Research has found that “children growing up with a pet dog in the house are more likely to be heavy snorers as adults”, The Daily Telegraph reports. The newspaper says the study also found that growing up in a large family or suffering from respiratory or ear infections as a toddler were more likely to make you a snorer in later life.
This study found associations between various factors and snoring in later life. Some results were unsurprising, such as strong links between snoring and smoking and obesity. It also found links to some unexpected factors, including babies that lived in households with dogs were 26% more likely to snore as adults. However, the study has a number of limitations: it assessed snoring by questionnaire, relied on people’s childhood recollections, and categorised the responses into broad groups. Despite the large number of people who took part, associations found in a cross sectional survey do not prove causation. The results suggest there may be a number of factors that influence whether a person snores and it is not caused by any one factor alone.

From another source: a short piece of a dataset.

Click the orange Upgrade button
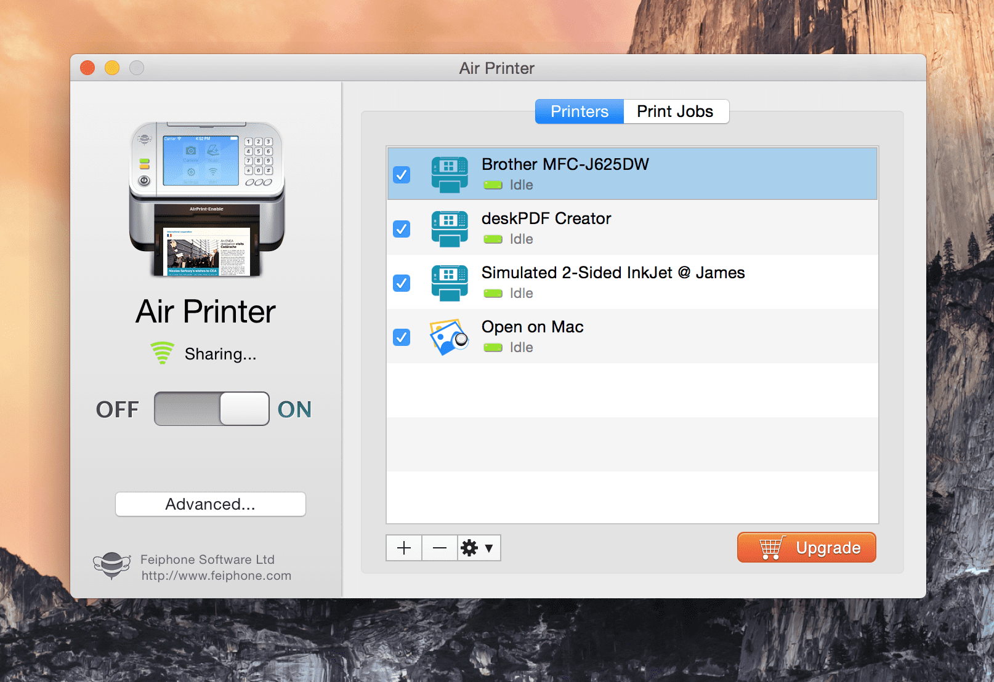 (x=807, y=547)
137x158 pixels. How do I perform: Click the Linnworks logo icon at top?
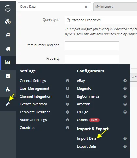click(x=8, y=8)
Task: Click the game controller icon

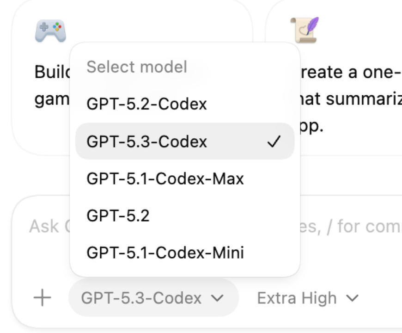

Professor Karl A Franklin from University Hospital, Umeå, Sweden, and colleagues from various other hospitals and institutions in Sweden, Norway and Iceland, carried out the research. The study was funded by the Swedish Heart and Lung Foundation, and other Swedish, Icelandic, Norwegian, and Estonian research councils and foundations. The study was published in the (peer-reviewed) medical journal: Respiratory Research.

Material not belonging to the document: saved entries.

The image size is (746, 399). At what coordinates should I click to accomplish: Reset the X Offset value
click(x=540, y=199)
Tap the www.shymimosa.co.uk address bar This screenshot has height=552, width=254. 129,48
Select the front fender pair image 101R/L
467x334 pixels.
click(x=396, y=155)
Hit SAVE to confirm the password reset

This was a cross sectional study in which the researchers aimed to investigate the associations between the environment during early life and snoring in adulthood.
Between 1999 and 2001, the researchers mailed questionnaires to a sample of people (aged 25 to 54) from population registers in selected cities in Iceland, Norway, Sweden, Denmark, and Estonia. The questionnaire assessed the participants’ sleepiness during the daytime and their loud and disturbing snoring during the last few months. The responses were never, less than once a week, 1-2 days a week, 3-5 days a week, or almost every day. The researchers defined habitual snoring as ‘loud and disturbing snoring at least three nights a week’ and daytime sleepiness as ‘feeling sleepy during the daytime at least 1-2 days a week’. The participants childhood environment was assessed by questions such as their mother’s age at their birth and whether she smoked while pregnant. Other questions asked if there were any pets in the home when they were born or as a child, if they had been hospitalised for respiratory infection before the age of two, their parents’ level of education, and the number of people living in the home before the age of five.
Participants were also assessed on their current health including whether they had had an ‘asthma attack’ in the past 12 months, their current medications, allergies, smoking history, chronic bronchitis, current smoking, estimated BMI and type of housing. The researchers received responses from 16,190 people (74% of those approached). They then used statistical analyses to look at links between the different variables with snoring and daytime sleepiness.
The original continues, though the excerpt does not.